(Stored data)
■ ■ ■ ■ ■

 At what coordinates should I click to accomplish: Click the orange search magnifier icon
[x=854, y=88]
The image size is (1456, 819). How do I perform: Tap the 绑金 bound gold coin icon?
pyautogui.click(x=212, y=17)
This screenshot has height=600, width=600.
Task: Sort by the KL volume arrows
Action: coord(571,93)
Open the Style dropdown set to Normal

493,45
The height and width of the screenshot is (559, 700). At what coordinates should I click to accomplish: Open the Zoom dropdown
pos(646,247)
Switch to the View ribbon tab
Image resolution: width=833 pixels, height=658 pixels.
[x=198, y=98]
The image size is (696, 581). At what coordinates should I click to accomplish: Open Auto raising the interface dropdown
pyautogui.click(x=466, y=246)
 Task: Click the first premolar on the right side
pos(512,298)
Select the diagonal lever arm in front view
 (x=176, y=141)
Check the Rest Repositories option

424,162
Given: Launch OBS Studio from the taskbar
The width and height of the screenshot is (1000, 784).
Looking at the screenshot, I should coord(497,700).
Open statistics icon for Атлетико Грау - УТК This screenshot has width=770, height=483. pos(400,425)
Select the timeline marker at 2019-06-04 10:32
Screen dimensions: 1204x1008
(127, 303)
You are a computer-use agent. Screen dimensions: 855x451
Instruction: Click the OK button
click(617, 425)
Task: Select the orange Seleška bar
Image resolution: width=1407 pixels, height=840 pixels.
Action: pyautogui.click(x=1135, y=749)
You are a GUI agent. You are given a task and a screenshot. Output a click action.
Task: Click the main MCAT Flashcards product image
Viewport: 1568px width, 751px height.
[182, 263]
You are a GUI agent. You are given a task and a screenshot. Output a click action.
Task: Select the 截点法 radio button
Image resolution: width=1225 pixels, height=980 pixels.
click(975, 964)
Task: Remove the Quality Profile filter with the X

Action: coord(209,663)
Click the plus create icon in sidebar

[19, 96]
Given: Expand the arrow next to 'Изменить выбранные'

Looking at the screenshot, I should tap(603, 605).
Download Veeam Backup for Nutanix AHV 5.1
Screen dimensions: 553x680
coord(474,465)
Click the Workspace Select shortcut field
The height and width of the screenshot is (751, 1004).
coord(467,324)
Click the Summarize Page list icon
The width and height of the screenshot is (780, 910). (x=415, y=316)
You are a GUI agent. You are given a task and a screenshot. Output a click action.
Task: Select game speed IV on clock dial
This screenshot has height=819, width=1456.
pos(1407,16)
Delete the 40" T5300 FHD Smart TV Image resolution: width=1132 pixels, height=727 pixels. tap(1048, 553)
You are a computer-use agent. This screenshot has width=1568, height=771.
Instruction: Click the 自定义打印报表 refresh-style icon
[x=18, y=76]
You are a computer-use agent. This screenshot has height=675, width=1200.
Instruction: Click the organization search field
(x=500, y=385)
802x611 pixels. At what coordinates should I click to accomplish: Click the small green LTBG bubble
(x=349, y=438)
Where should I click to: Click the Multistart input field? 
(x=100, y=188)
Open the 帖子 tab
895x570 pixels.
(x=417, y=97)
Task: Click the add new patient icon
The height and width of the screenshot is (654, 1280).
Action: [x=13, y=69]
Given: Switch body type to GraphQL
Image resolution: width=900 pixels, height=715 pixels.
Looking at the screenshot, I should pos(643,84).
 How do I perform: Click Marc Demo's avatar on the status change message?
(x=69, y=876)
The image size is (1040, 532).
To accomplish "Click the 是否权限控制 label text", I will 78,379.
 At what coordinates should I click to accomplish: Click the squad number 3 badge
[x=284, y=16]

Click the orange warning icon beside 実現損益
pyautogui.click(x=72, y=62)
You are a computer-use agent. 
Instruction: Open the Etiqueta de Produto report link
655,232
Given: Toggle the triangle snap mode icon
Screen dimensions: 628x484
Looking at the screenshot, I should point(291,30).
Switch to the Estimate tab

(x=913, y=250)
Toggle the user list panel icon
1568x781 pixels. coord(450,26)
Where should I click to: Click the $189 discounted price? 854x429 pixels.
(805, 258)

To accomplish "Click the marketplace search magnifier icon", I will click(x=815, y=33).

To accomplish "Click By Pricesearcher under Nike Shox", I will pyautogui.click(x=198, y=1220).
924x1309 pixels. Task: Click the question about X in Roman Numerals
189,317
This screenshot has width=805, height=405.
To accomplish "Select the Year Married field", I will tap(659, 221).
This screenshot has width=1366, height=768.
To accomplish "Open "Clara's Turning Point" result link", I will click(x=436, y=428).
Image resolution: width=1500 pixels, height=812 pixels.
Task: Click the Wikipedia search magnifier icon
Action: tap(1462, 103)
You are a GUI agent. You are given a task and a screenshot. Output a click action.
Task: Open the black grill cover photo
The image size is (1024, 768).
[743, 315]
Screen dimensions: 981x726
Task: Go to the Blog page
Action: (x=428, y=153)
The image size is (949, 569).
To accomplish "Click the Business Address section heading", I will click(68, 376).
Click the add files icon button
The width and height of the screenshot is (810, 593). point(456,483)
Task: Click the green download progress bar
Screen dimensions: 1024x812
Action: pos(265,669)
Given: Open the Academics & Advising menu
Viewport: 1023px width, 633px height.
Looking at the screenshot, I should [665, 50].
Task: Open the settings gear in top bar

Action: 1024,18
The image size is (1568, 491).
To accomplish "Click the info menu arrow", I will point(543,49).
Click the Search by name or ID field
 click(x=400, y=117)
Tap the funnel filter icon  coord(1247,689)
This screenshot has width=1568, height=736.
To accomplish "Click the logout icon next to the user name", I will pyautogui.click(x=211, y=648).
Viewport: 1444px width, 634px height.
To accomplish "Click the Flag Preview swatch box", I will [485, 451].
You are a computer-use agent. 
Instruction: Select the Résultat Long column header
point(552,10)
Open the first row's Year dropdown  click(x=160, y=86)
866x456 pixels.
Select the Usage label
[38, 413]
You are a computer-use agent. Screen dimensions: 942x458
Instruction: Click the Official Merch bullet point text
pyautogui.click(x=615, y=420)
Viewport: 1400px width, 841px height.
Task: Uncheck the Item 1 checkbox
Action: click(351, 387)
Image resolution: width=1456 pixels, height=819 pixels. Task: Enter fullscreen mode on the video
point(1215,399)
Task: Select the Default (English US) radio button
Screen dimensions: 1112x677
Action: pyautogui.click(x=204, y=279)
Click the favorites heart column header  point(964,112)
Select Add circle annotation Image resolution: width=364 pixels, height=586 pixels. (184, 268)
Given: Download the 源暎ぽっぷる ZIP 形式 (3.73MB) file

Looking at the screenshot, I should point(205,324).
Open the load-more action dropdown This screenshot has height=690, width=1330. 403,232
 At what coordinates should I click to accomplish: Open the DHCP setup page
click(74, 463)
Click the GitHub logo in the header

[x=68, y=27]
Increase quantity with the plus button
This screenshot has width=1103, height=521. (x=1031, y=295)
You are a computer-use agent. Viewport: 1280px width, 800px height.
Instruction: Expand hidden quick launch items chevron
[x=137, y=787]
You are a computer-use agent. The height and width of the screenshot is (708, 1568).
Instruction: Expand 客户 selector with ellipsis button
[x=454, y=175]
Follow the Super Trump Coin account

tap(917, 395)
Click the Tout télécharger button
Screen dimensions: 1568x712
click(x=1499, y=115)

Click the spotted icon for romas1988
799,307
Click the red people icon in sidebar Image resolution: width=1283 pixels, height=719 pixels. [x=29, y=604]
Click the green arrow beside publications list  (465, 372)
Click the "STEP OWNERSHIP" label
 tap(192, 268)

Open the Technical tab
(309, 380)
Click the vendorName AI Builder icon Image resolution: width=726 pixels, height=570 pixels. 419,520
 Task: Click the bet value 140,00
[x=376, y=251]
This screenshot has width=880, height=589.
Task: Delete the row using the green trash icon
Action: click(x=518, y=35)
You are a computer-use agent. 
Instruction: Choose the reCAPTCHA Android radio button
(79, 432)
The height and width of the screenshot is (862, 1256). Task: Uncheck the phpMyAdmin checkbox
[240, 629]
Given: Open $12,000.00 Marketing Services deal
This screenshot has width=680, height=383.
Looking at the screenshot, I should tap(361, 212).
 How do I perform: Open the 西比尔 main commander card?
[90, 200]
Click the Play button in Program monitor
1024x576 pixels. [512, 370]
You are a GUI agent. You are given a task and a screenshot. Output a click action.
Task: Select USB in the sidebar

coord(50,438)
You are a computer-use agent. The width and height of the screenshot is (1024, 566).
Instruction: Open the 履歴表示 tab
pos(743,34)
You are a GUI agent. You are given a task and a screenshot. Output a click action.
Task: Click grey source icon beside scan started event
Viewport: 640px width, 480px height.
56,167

■ ■ ■ ■ ■

> **Exercise instructions**
When the line with "Toggle the user list panel icon" is reached in the data above, start copying there, and copy each line exactly until the line with "This screenshot has width=1366, height=768." has been copied; copy nothing else.

> **Result for this exercise**
Toggle the user list panel icon
1568x781 pixels. coord(450,26)
Where should I click to: Click the $189 discounted price? 854x429 pixels.
(805, 258)

To accomplish "Click the marketplace search magnifier icon", I will click(x=815, y=33).

To accomplish "Click By Pricesearcher under Nike Shox", I will pyautogui.click(x=198, y=1220).
924x1309 pixels. Task: Click the question about X in Roman Numerals
189,317
This screenshot has width=805, height=405.
To accomplish "Select the Year Married field", I will tap(659, 221).
This screenshot has width=1366, height=768.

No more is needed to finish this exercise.